1923–1926 term of the Legislative Assembly of Ontario, Canada

The 16th Legislative Assembly of Ontario was in session from June 25, 1923, until October 18, 1926, just prior to the 1926 general election. The majority party was the Ontario Conservative Party led by George Howard Ferguson.

The United Farmers of Ontario party, who had held the balance of power in the preceding assembly, lost most of their seats to Conservatives.

The Liberals led by W. E. N. Sinclair were recognized as the Official Opposition following the 1923 election by the governing Conservatives, despite the fact that the United Farmers of Ontario had more seats.
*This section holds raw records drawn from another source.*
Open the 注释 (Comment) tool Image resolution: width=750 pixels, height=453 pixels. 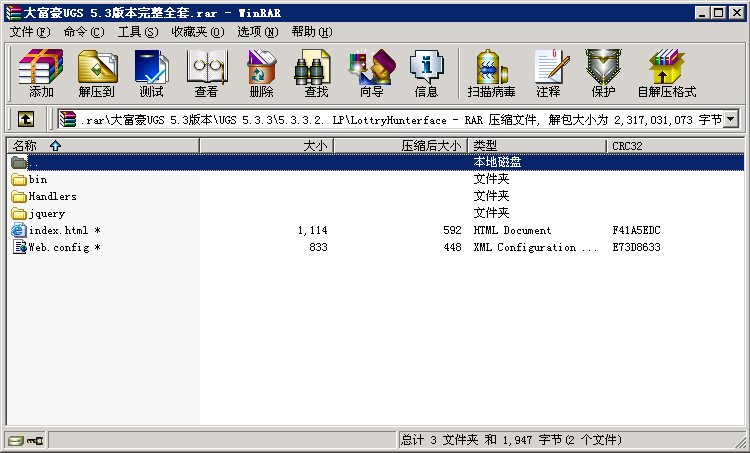coord(548,73)
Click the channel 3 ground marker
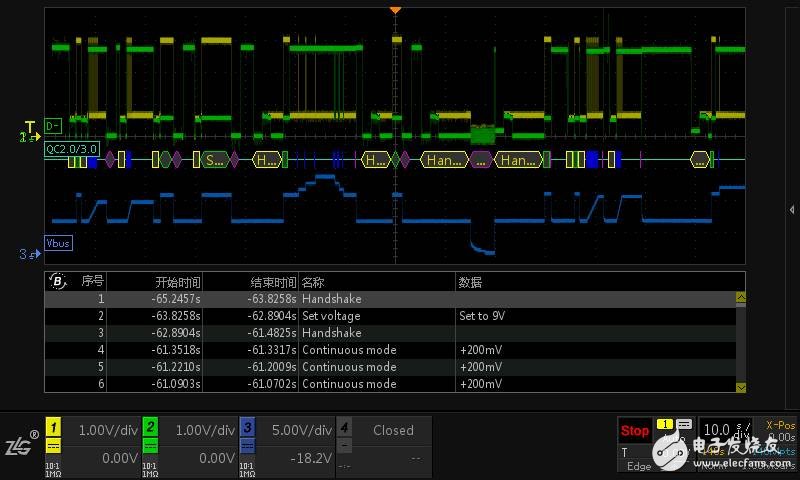Screen dimensions: 800x480 click(28, 254)
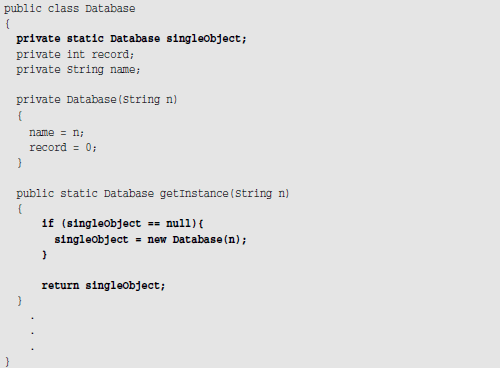This screenshot has height=368, width=500.
Task: Click the getInstance(String n) method signature
Action: pyautogui.click(x=153, y=194)
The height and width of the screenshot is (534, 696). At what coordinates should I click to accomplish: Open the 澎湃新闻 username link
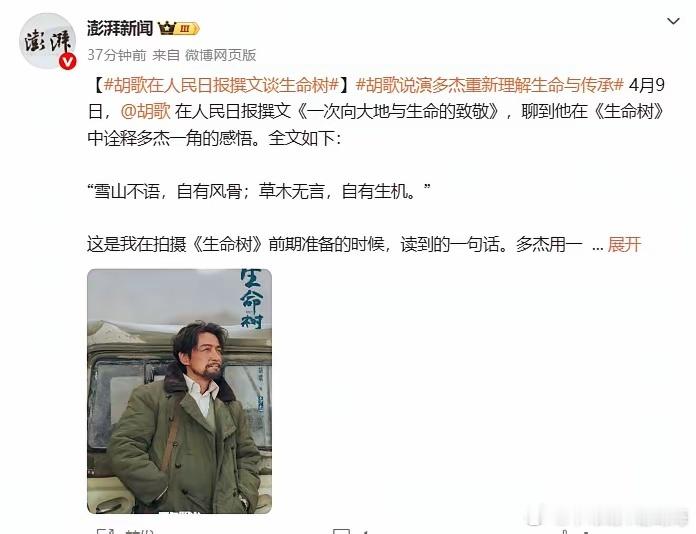pyautogui.click(x=120, y=28)
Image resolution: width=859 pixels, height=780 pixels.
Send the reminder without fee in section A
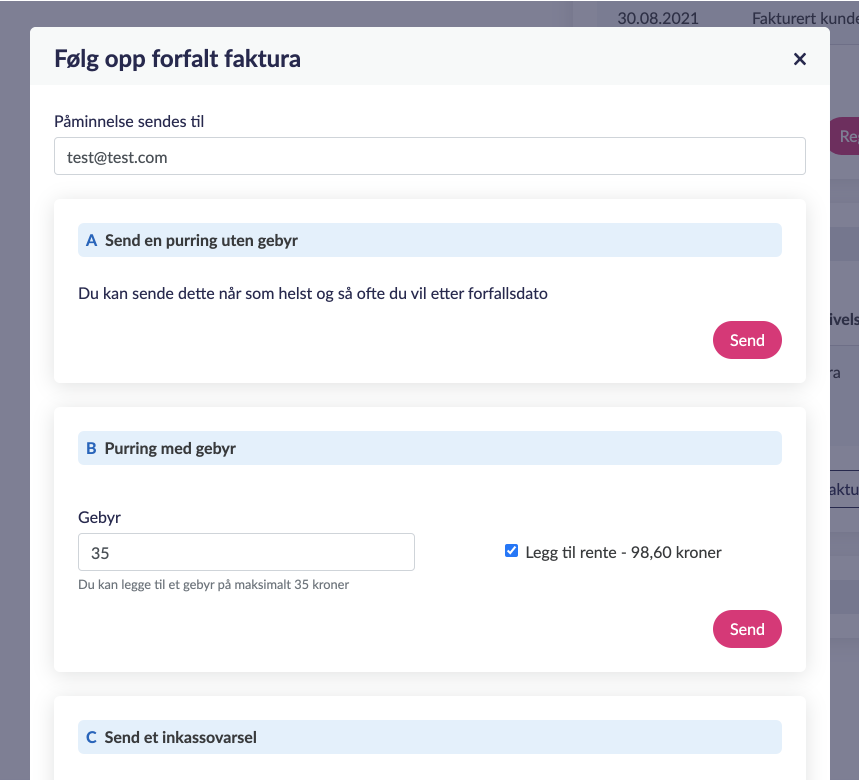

According to historian Peter Oliver, this was an arbitrary decision without basis in precedent or law. Conservative Premier G. Howard Ferguson used as justification an announcement by UFO general secretary James J. Morrison that the UFO would be withdrawing from party politics, though Oliver argues that this was facetious logic. UFO parliamentary leader Manning Doherty protested the decision, but to no avail. In the course of the parliament, most UFO MLAs reorganized themselves as the Progressive Party under the leadership of first Manning Doherty and then William Raney, with only Beniah Bowman and Leslie Warner Oke continuing as UFO MLAs.

Joseph Elijah Thompson served as speaker for the assembly.

== Members of the Assembly ==
Listing reflects the UFO/Progressive split in 1924. Italicized names indicate members returned by acclamation.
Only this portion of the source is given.